YOUR GOAL:
Every line below that holds "computer" must be copied.

DATA FOR THIS EXERCISE:
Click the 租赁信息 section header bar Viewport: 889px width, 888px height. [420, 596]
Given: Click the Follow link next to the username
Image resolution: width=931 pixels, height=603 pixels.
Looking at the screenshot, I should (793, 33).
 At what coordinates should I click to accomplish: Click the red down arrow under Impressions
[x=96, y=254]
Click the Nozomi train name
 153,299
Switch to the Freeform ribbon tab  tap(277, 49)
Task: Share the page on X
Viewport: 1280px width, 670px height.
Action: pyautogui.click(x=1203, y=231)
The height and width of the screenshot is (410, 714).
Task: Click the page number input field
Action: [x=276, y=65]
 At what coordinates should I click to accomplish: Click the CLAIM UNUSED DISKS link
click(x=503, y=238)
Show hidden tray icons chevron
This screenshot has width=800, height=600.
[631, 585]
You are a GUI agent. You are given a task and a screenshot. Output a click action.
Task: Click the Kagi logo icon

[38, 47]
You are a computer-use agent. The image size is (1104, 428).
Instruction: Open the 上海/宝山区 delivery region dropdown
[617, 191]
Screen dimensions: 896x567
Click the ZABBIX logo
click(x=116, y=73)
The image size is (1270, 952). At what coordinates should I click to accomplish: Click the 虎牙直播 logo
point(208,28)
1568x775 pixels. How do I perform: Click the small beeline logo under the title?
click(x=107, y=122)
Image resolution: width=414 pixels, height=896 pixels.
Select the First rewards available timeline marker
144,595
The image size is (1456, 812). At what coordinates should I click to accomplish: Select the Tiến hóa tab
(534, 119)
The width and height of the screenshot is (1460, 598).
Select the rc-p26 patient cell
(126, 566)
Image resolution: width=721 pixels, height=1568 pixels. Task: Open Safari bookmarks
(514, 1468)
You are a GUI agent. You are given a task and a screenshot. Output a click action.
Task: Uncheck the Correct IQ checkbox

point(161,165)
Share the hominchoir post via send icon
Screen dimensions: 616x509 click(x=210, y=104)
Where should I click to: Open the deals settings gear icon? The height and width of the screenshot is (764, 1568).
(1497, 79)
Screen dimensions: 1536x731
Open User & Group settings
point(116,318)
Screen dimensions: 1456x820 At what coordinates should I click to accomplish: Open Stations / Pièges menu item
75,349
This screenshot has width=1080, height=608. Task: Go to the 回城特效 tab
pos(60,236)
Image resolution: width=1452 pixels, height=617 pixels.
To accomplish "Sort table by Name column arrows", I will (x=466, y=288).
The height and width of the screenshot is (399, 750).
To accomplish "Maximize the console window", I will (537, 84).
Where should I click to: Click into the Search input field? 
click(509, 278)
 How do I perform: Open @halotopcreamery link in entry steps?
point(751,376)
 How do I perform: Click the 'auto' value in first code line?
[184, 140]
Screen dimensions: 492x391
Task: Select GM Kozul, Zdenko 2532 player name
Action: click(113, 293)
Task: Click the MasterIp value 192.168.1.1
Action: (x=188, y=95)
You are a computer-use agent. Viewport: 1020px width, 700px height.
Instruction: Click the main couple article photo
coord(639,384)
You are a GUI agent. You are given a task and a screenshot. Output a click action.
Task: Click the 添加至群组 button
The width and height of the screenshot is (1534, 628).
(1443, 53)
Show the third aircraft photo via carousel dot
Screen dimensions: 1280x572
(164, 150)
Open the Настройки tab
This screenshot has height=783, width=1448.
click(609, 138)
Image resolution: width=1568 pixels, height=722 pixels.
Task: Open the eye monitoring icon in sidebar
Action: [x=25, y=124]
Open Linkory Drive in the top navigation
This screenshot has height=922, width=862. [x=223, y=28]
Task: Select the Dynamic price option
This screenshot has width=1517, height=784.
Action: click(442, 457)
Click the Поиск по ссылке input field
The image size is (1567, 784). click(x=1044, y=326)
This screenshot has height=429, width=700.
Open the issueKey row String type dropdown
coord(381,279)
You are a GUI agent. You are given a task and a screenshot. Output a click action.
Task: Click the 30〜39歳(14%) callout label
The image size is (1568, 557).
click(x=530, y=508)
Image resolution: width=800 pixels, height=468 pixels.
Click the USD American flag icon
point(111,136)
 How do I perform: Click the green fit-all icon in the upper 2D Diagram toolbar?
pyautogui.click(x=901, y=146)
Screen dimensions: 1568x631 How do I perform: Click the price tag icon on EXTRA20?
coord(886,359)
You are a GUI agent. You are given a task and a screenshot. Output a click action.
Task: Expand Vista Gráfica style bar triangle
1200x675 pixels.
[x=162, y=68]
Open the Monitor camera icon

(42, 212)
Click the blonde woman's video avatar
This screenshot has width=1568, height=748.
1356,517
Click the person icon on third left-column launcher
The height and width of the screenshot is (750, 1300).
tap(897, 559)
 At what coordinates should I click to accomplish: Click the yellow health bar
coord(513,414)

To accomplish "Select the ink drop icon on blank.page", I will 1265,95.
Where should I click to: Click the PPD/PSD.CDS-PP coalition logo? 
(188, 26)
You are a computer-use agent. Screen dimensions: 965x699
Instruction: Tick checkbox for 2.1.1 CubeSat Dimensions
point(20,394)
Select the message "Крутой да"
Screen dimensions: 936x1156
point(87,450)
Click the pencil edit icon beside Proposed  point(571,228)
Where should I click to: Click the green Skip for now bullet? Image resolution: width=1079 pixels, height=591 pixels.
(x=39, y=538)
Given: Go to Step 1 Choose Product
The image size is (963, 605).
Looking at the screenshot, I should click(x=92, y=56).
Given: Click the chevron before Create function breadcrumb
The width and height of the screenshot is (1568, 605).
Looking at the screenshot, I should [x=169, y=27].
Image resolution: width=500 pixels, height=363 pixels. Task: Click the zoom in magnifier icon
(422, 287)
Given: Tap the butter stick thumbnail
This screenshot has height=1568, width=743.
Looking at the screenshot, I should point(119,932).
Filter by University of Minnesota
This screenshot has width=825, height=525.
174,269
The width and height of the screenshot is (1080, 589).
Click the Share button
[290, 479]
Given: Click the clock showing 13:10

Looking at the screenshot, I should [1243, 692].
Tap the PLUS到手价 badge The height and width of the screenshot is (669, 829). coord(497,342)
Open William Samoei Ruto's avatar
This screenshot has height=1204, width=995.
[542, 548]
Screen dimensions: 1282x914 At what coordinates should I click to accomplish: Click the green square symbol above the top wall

RESPONSE BOX:
You are a computer-use agent. The image size is (1104, 428).
You are a computer-use agent. Viewport: 1020px width, 700px height.
You are a computer-use agent. Screen dimensions: 965x699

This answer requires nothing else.